▸ **ENTRIES PROVIDED**:
BEGIN
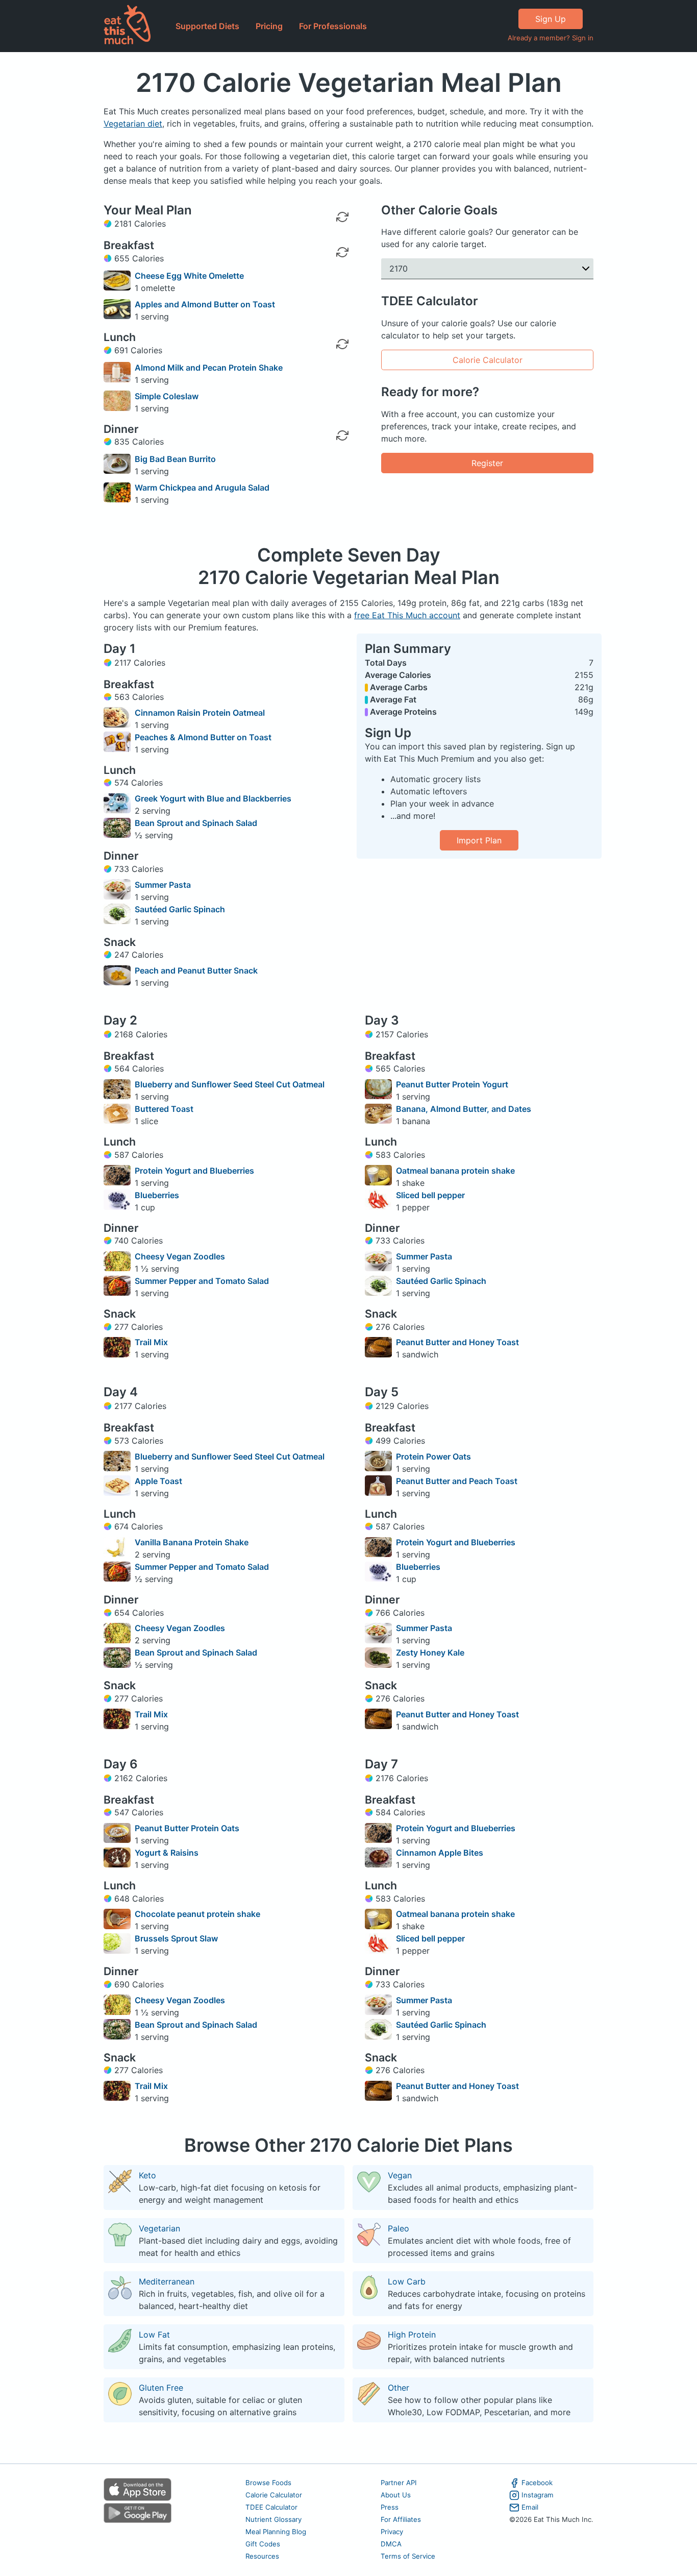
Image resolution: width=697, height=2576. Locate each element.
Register (487, 463)
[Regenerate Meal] (342, 252)
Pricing (269, 26)
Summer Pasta (163, 885)
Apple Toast (158, 1481)
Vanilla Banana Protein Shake (191, 1542)
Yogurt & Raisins (166, 1853)
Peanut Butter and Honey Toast (457, 1342)
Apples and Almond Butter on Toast (205, 304)
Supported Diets (207, 26)
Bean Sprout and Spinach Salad (196, 823)
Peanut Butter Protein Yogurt (452, 1084)
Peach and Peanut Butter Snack (196, 970)
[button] (487, 268)
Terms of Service (408, 2556)
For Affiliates (401, 2519)
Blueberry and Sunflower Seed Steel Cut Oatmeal (230, 1084)
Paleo (398, 2228)
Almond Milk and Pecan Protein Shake (209, 367)
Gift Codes (262, 2544)
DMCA (391, 2544)
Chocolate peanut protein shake (197, 1914)
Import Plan (479, 840)
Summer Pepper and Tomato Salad (202, 1281)
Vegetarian (159, 2228)
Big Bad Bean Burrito (175, 459)
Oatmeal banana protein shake (455, 1170)
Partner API (399, 2482)
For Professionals (333, 26)
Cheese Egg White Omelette (189, 276)
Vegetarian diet (133, 123)
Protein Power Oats (433, 1456)
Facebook (537, 2482)
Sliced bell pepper (430, 1195)
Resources (262, 2556)
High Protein (412, 2334)
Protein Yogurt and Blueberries (194, 1170)
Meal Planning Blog (275, 2532)
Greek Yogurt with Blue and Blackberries (213, 798)
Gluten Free (161, 2388)
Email (529, 2507)
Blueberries (157, 1195)
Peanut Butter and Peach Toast (456, 1481)
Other (398, 2388)
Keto (147, 2175)
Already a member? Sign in (550, 38)
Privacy (392, 2532)
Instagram (537, 2495)
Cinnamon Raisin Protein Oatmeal (200, 713)
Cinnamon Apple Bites (439, 1853)
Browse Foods (268, 2482)
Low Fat (154, 2334)
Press (390, 2507)
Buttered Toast (164, 1109)
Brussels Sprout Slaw (176, 1938)
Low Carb (407, 2281)
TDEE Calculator (271, 2507)
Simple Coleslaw (166, 396)
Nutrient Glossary (273, 2519)
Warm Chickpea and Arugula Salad (202, 487)
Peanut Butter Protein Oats (187, 1828)
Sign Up (550, 19)
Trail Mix (151, 1342)
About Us (396, 2495)
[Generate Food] (342, 280)
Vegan (400, 2175)
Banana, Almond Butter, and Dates (463, 1109)
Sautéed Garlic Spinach (180, 909)
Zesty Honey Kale (430, 1652)
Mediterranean (166, 2281)
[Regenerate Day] (342, 217)
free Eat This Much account (407, 615)
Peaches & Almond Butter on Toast (203, 737)
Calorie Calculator (487, 360)
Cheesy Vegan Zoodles (180, 1256)
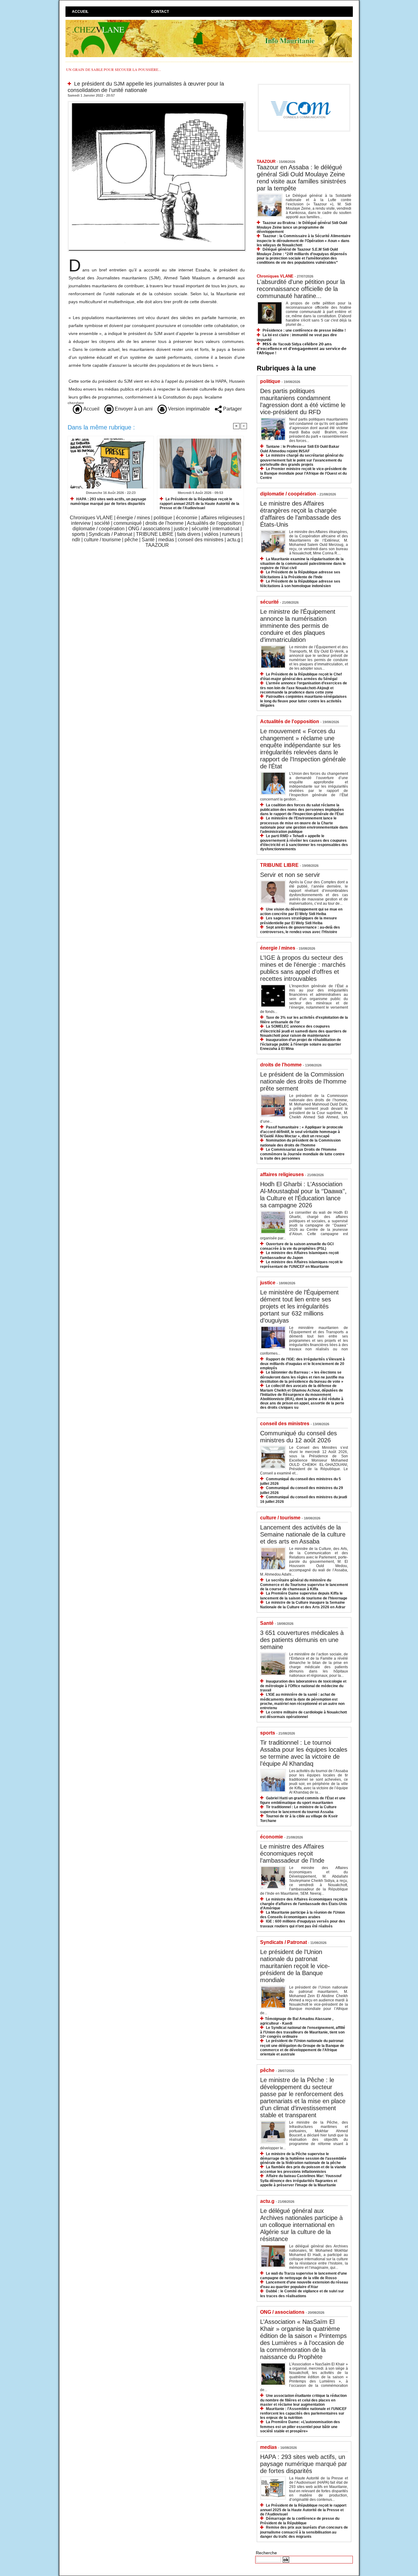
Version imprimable (188, 408)
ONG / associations (149, 528)
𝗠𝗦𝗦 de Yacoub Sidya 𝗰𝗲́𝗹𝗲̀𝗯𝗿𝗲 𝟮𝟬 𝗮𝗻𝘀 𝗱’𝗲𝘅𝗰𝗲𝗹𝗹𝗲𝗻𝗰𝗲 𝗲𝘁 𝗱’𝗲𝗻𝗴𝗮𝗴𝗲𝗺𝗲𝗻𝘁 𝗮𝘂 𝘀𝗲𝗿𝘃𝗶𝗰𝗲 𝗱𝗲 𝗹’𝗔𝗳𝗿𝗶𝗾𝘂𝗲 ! (301, 348)
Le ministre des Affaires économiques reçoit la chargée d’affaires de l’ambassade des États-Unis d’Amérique (303, 1903)
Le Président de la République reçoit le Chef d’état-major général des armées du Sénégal (301, 676)
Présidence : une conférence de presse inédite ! (304, 330)
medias (166, 539)
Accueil (80, 11)
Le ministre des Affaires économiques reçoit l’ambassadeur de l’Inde (292, 1853)
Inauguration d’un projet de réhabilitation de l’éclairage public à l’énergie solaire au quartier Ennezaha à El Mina (300, 1044)
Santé (148, 539)
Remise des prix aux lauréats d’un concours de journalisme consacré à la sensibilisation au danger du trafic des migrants (304, 2531)
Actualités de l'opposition (214, 523)
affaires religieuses (221, 517)
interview (81, 523)
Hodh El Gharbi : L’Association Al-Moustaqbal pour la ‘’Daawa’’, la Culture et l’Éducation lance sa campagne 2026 (303, 1195)
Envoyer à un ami (133, 408)
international (225, 528)
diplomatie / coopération (99, 528)
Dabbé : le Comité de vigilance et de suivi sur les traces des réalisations (302, 2293)
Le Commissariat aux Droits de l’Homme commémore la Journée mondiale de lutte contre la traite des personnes (302, 1154)
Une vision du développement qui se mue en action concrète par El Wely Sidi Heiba (301, 911)
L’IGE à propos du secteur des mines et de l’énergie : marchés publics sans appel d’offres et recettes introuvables (302, 968)
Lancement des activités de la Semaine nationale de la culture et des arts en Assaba (302, 1534)
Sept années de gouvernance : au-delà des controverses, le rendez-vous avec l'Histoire (300, 929)
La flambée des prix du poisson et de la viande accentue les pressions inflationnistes (303, 2169)
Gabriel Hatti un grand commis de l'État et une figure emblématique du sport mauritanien (302, 1800)
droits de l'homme (164, 523)
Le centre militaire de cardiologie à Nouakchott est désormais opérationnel (303, 1714)
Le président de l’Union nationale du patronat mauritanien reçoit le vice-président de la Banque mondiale (295, 1966)
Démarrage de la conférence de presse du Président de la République (299, 2520)
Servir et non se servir (290, 874)
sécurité (200, 528)
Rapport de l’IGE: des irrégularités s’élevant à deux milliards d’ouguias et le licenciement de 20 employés (302, 1363)
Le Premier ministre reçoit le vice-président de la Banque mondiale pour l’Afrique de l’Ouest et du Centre (303, 473)
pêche (131, 539)
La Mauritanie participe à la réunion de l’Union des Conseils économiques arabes (302, 1914)
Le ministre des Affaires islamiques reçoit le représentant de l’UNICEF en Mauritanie (301, 1264)
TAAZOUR (157, 545)
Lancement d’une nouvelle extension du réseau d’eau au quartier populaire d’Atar (304, 2284)
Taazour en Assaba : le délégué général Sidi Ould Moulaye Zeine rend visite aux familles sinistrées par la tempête (301, 178)
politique (163, 517)
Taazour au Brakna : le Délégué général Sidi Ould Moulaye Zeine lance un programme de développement (302, 227)
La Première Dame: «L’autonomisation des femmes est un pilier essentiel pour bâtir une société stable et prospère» (300, 2426)
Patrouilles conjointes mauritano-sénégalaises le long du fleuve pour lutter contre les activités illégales (303, 701)
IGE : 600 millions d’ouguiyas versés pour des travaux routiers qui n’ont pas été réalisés (302, 1923)
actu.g (233, 539)
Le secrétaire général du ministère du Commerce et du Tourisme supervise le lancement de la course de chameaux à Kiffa (304, 1584)
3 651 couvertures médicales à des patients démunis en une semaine (302, 1639)
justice (181, 528)
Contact (160, 11)
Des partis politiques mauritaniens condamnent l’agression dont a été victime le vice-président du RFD (302, 401)
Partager (232, 408)
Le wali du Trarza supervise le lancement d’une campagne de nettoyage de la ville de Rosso (303, 2275)
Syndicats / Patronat (110, 534)
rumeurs (231, 534)
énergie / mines (133, 517)
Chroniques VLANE (91, 517)
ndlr (76, 539)
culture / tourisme (102, 539)
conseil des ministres (200, 539)
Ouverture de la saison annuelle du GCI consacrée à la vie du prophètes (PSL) (297, 1246)
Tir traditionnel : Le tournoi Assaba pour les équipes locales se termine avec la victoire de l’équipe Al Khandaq (303, 1753)
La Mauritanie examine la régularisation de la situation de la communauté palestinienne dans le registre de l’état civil (303, 563)
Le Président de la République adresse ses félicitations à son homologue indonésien (300, 583)
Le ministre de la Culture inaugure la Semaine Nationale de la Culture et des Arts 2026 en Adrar (302, 1604)
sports (78, 534)
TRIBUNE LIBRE (155, 534)
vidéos (211, 534)
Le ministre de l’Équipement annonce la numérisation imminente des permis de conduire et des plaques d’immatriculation (297, 625)
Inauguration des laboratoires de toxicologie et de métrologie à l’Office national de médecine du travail (303, 1685)
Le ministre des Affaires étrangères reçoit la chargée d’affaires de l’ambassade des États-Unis (300, 514)
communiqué (128, 523)
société (102, 523)
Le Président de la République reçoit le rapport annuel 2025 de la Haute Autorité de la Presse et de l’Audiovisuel (199, 503)
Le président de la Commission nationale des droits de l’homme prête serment (303, 1081)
END
In the material above, find each line that has the string "Moulaye" and return it.

Taazour en Assaba : le délégué général Sidi Ould Moulaye Zeine rend visite aux familles sinistrées par la tempête (301, 178)
Taazour au Brakna : le Délégué général Sidi Ould Moulaye Zeine lance un programme de développement (302, 227)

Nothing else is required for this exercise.